Тетя Соня осторожно добралась по топкому берегу озера до тропинки, ведшей к павильону, где безраздельно распоряжался теперь Владимир. Мужик с ленивой усмешкой смотрел на старушонку, с трудом взбиравшуюся наверх.
— Ну и дела! — бормотал он, продолжая плести лапти. — Нешто это господа? Белые ручки глиной мажут, сами у себя на посылках, пешью к больным ходют. Не те времена пошли, мать, не те времена.
Он засмеялся и, хитро прищурившись, посмотрел на жену.
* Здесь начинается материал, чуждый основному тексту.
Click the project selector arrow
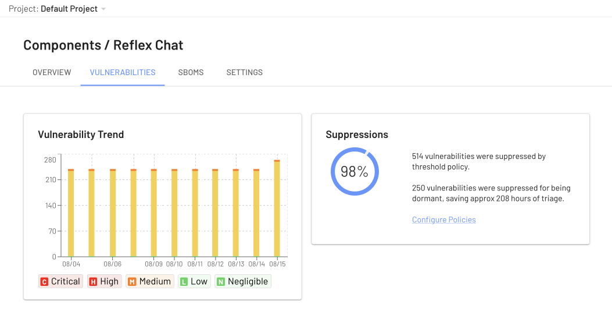 (x=103, y=9)
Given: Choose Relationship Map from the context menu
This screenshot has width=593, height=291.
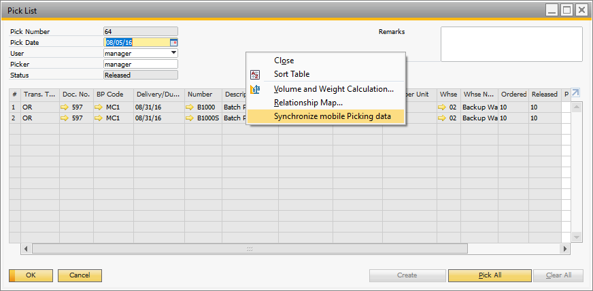Looking at the screenshot, I should 308,103.
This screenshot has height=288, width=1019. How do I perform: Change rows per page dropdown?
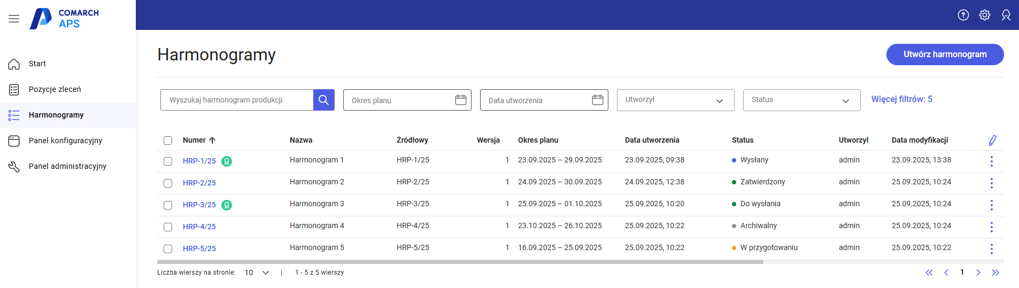click(257, 273)
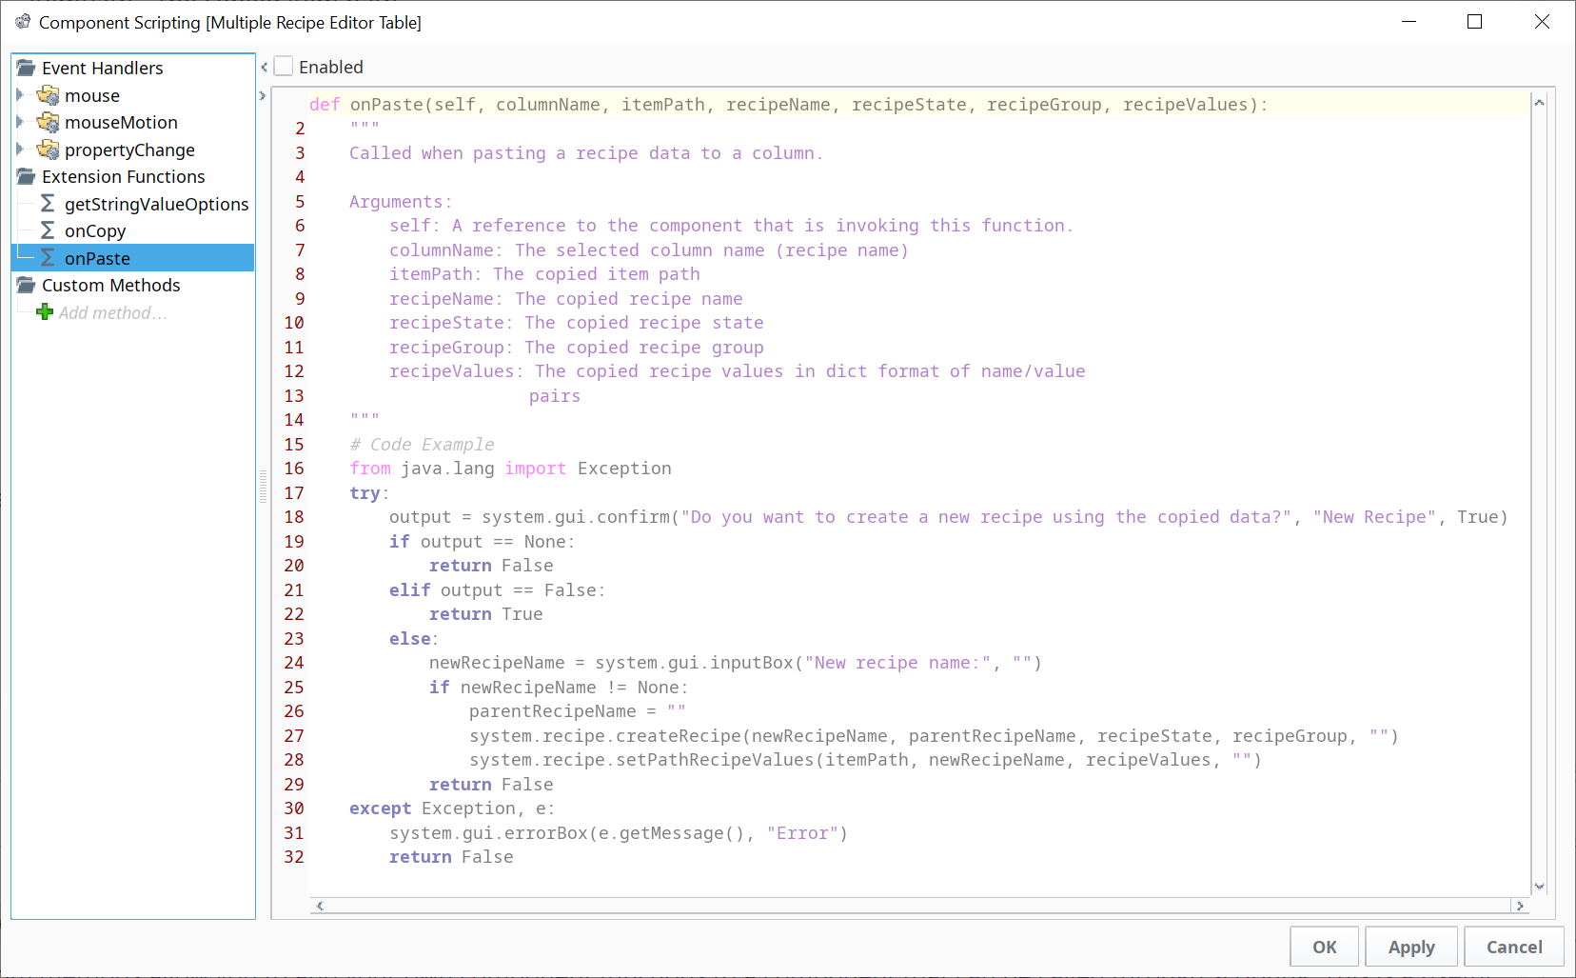The width and height of the screenshot is (1576, 978).
Task: Click the mouseMotion handler folder icon
Action: click(48, 122)
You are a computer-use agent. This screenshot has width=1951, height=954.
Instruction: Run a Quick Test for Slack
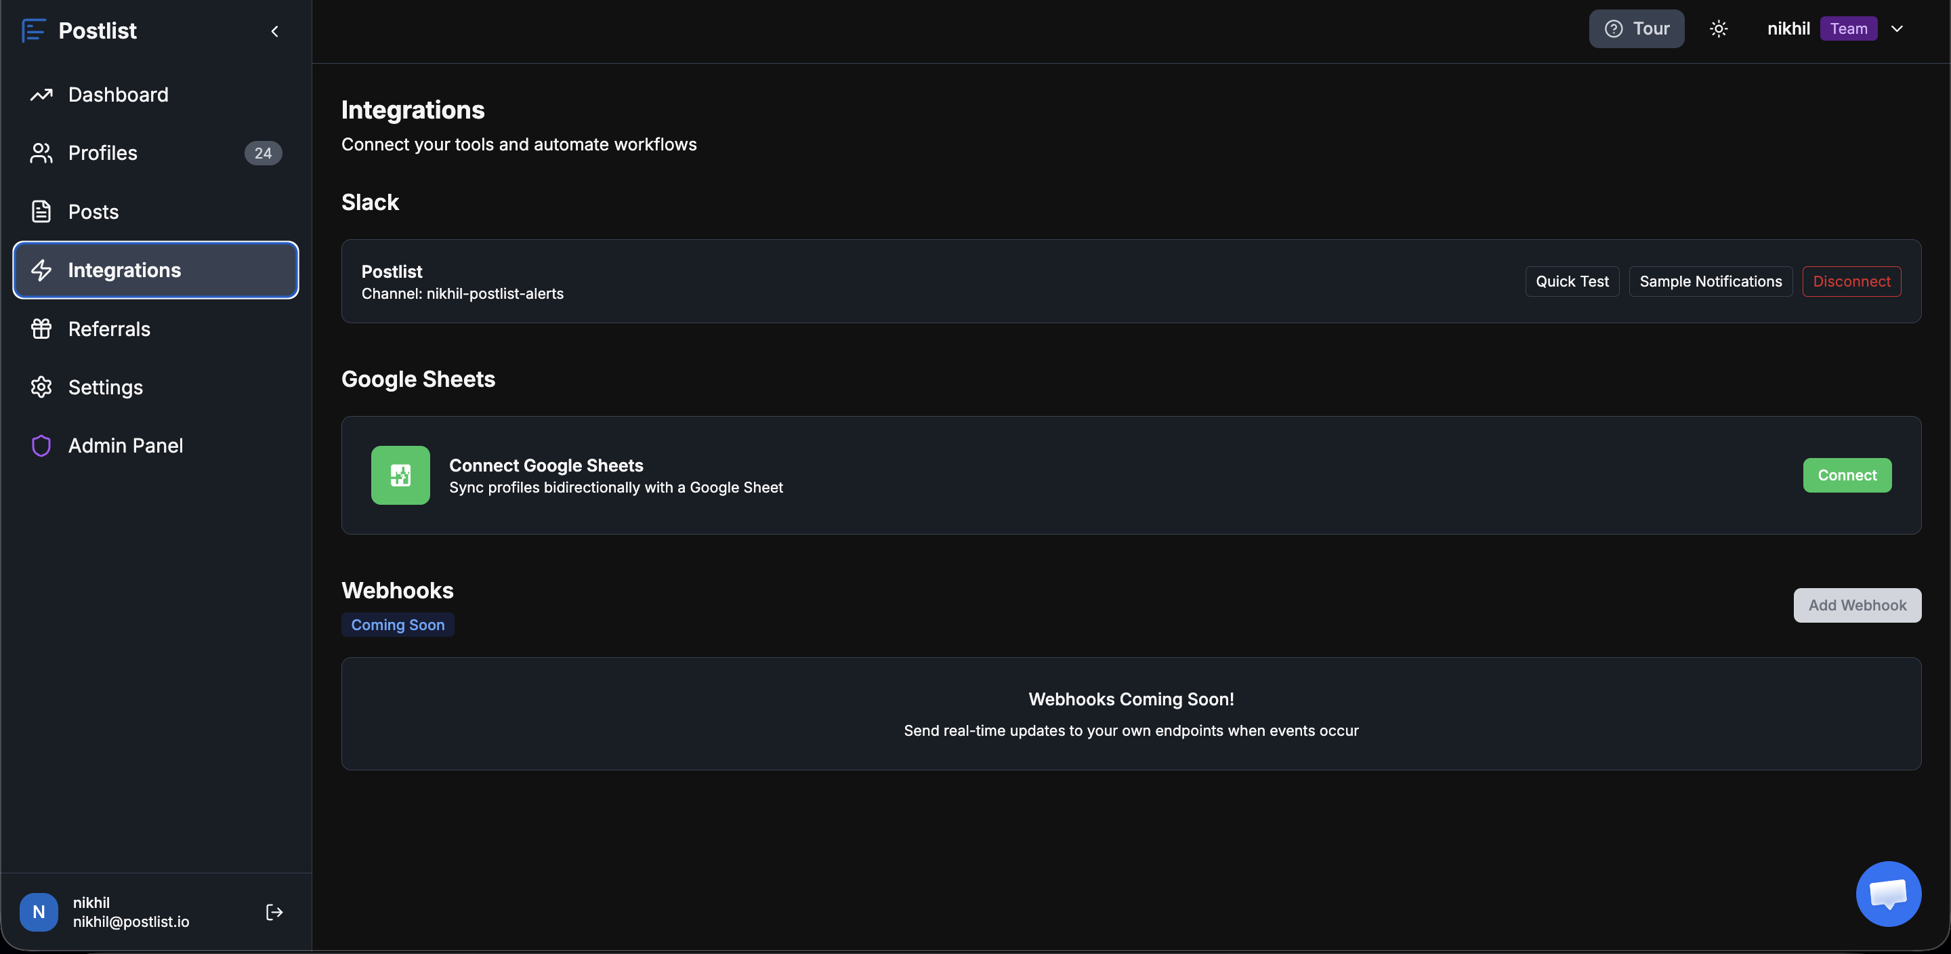[x=1572, y=281]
— Ишь, за больными ходют... А кто его знает, каким зельем поит их эта аглицкая ведьма? Верно, Параша? Старуха понимающе кивнула головой, и старик продолжал:
— Вон сколько хворых завелось в Бородаевке! Эта аглицкая ведьма с тем заморским лекарем ездили туда и набрехали невесть чего: дети мрут-де оттого, что коровники у нас рядом с колодцем и в дождь туда текет навозная жижа. Придумают тоже!
— Небось сами и отравили колодец.
— А может, накликали на ребят порчу. От этих нехристей всего можно ждать. На них и креста-то нет.
Старуха засмеялась:
— И чего это она с энтим дохтуром в лесу вдвоем делают? Я своими глазами видела непутевую девку на озере: гребла, ровно мужик, да еще простоволосая!
— А это пугало огородное сидит там наверху, мнет глину да знай лепит всякую нечисть. Думает, он энтой девке нужен. Как же, держи карман шире! Ох, уж эти мне господа!
Оба засмеялись.
Павильон был расположен чуть повыше, чем остальные строения. С трех сторон его окружали деревья, но с юга открывался чудесный вид на лес и озеро. Дверь была распахнута, и тетя Соня, остановившись на пороге, заглянула внутрь. Владимир, одетый, по русскому обычаю, в кумачовую рубаху, перехваченную кушаком, стоял у деревянной скамьи и лепил из глины. На столе лежал мертвый сокол, его огромные крылья были распростерты. Незаконченная работа Владимира великолепно передавала мощь птицы, но на тетю Соню это не произвело никакого впечатления. Она и раньше видела его за лепкой и всегда сожалела, что «пачкотня» стала любимым занятием Владимира. Однако с тех пор, как утешитель Карол внушил ей, что карты или водка были бы худшим злом, она примирилась с глиной. «В конце концов у каждого мужчины свои причуды, — думала она, — и слава богу, если это что-нибудь дешевое и безвредное». Тень тетушки упала на скамью, и Владимир поднял голову.